Etna update, 15 November 2011


Strong ash emission from multiple vents within the New Southeast Crater and on the southeast flank of its cone (at right) during the culminating phase of the paroxysmal eruptive episode of 15 November 2011, seen from  Torre del Filosofo, about 1 km to the south. Photo taken at 11:40 GMT (= local time -1) by Boris Behncke, INGV-Osservatorio Etneo (Catania)


Spattering from several vents along the eruptive fissure cutting the southeast flank of the New Southeast Crater cone, which first erupted during the paroxysmal episode on 29 August 2011. Photo taken at 09:50 GMT of 15 November 2011 from Belvedere, about 0.9 km southeast of the crater, by Boris Behncke, INGV-Osservatorio Etneo (Catania)


Eruption column produced by the paroxysmal eruptive episode of 15 November 2011, seen from the town of Bronte on the western flank of Etna. Photo taken by Giuseppe Anzalone and published here with kind permission of the author

18th paroxysmal eruptive episode from Etna's New Southeast Crater

After a quiescent interval of 23 days, the New Southeast Crater (New SEC) of Etna reactivated on the morning of 15 November 2011 to produce its 18th paroxysmal eruptive episode since the beginning of this year.

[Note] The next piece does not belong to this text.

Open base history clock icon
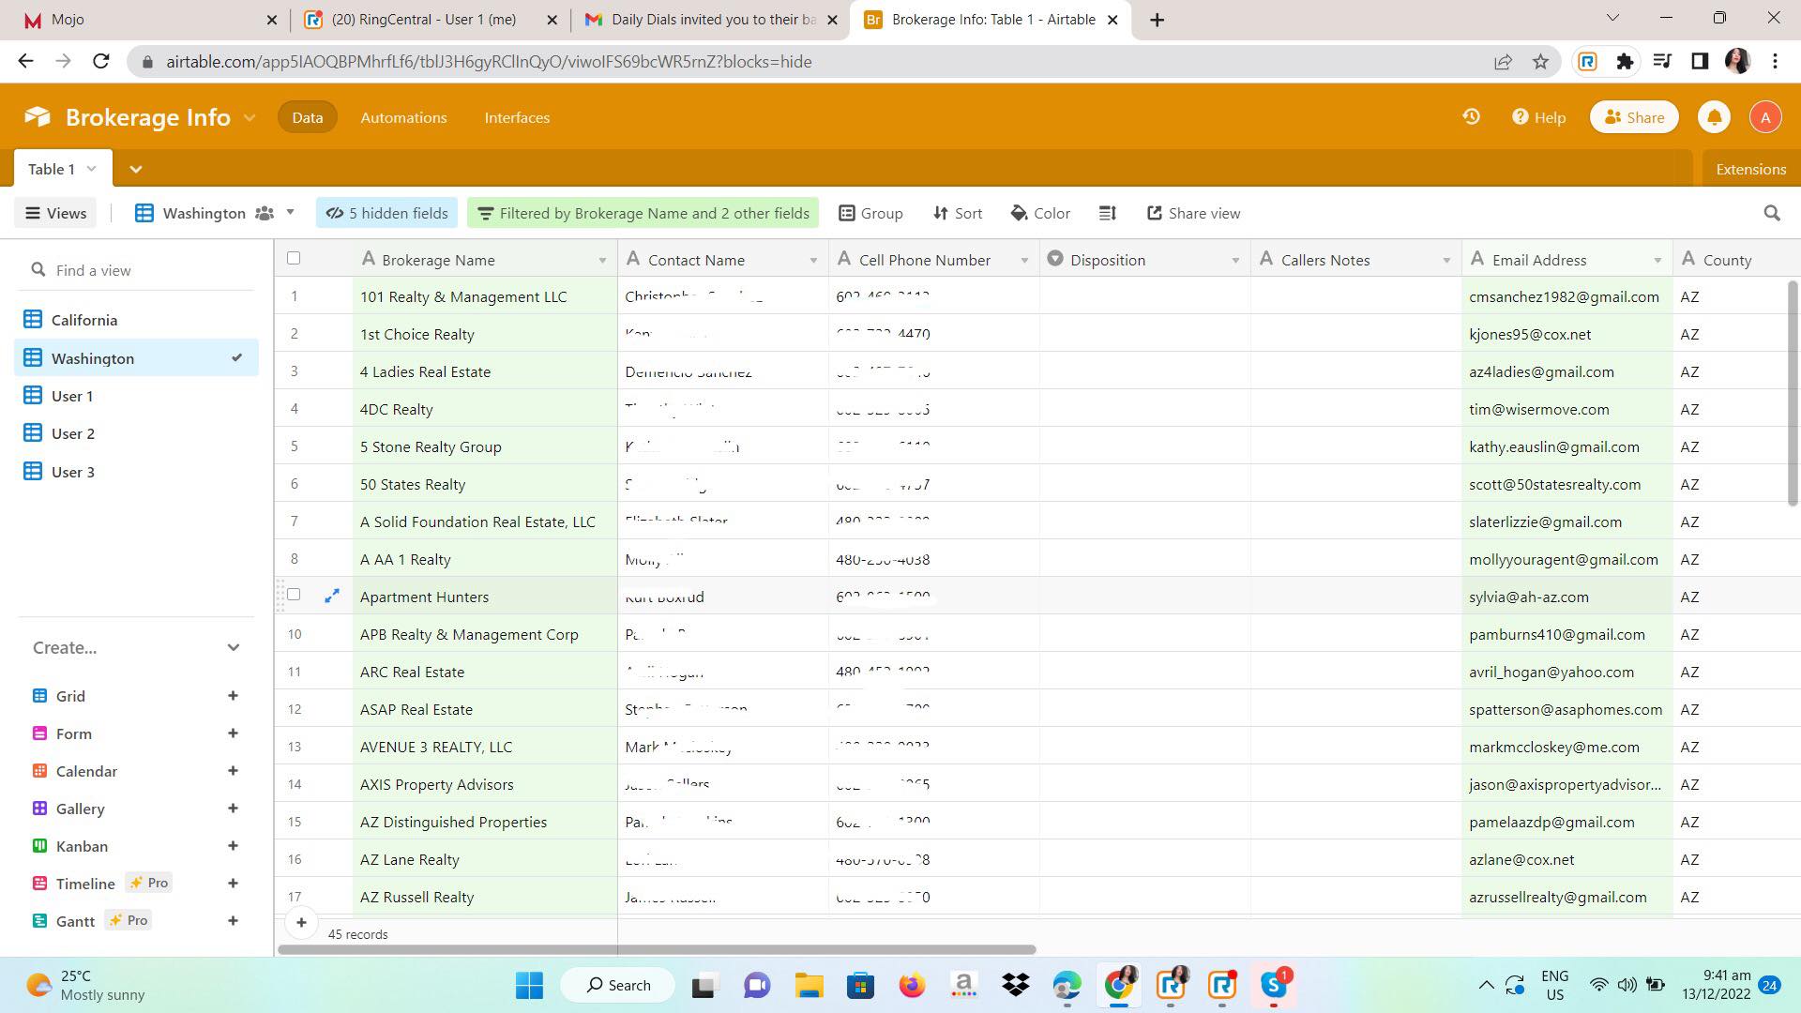Screen dimensions: 1801x1013 [x=1471, y=117]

This episode has in nearly all details been a repetition of its predecessors, though with a few minor variations; the culminating phase lasted about one hour and terminated rather abruptly. Ash and lapilli falls affected the southeastern flank, including the towns of Zafferana Etnea and Acireale.

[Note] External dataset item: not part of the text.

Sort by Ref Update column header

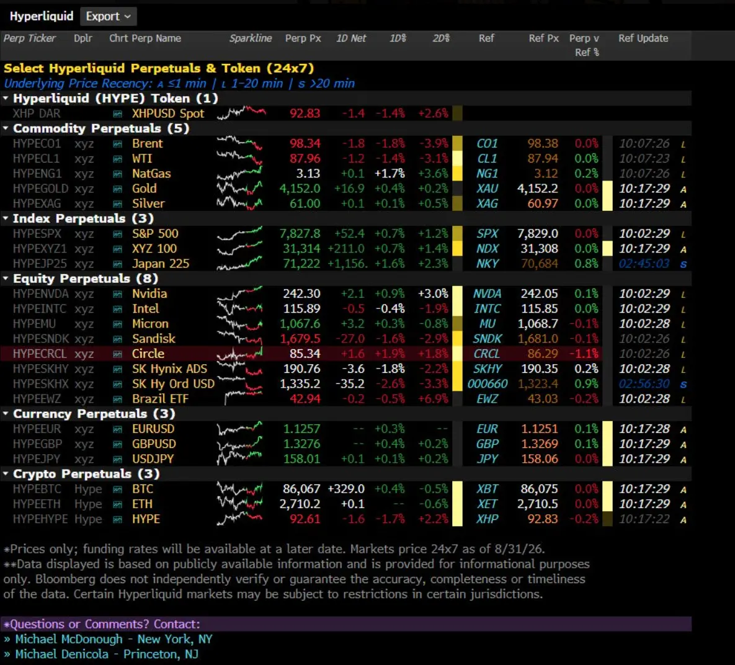tap(643, 38)
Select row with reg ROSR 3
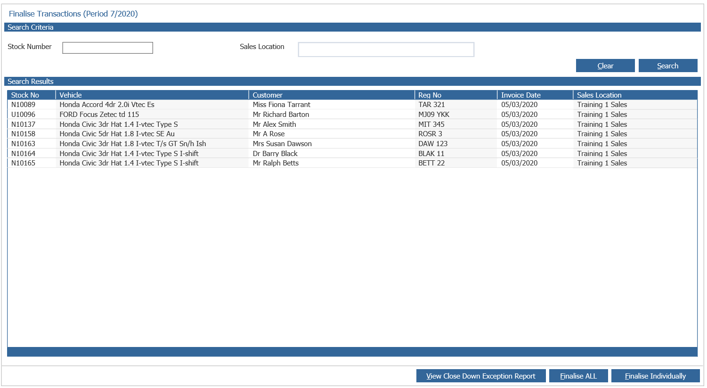Viewport: 707px width, 388px height. click(352, 134)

The first signs of renewed eruptive activity at the New SEC were observed, by means of the thermal monitoring camera of the INGV-Osservatorio Etneo (Catania) at the Montagnola, about 3.5 km south of the summit craters, shortly after 06:00 GMT (= local time -1), when a small thermal anomaly appeared at the lower end of the eruptive fissure on the southeast flank of the cone. This anomaly slowly grew both in temperature and area, and was caused by the emission and expansion of a small lava flow that was being emitted from the lower end of the fissure. At about 08:00 GMT, mild Strombolian activity started within the New SEC, whereas spattering began from several vents along the fissure on the southeast flank of the cone. This activity continued for the next nearly 3 hours, while increasing very slowly, and the lava flow spread out into several branches at the southeastern base of the cone, advancing only a few hundred meters. At about 10:55 GMT, the activity showed a marked and rapid increase both within the crater and along the external eruptive fissure, and shortly after 11:00, lava fountains rose from the crater, accompanied by intensifying ash emission. Shortly thereafter, also the southeast flank fissure vents began producing lava fountains, and the cone was immediately subjected to heavy fallout of bombs and scoriae.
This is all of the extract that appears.